_REQUIREMENT_: Lines from the one containing "You are a computer-use" to the end of the data below are to be restated exactly, with both ends included and nothing else.

--- START ---

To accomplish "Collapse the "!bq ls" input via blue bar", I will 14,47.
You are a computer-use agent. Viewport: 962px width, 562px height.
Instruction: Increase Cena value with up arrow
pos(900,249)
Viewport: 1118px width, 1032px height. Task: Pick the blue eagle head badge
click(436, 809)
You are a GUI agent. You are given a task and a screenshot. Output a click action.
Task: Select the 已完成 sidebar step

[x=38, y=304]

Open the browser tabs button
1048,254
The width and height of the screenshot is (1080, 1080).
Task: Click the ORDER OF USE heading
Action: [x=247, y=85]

--- END ---

_OUTPUT_:
You are a computer-use agent. Viewport: 962px width, 562px height.
Instruction: Increase Cena value with up arrow
pos(900,249)
Viewport: 1118px width, 1032px height. Task: Pick the blue eagle head badge
click(436, 809)
You are a GUI agent. You are given a task and a screenshot. Output a click action.
Task: Select the 已完成 sidebar step

[x=38, y=304]

Open the browser tabs button
1048,254
The width and height of the screenshot is (1080, 1080).
Task: Click the ORDER OF USE heading
Action: [x=247, y=85]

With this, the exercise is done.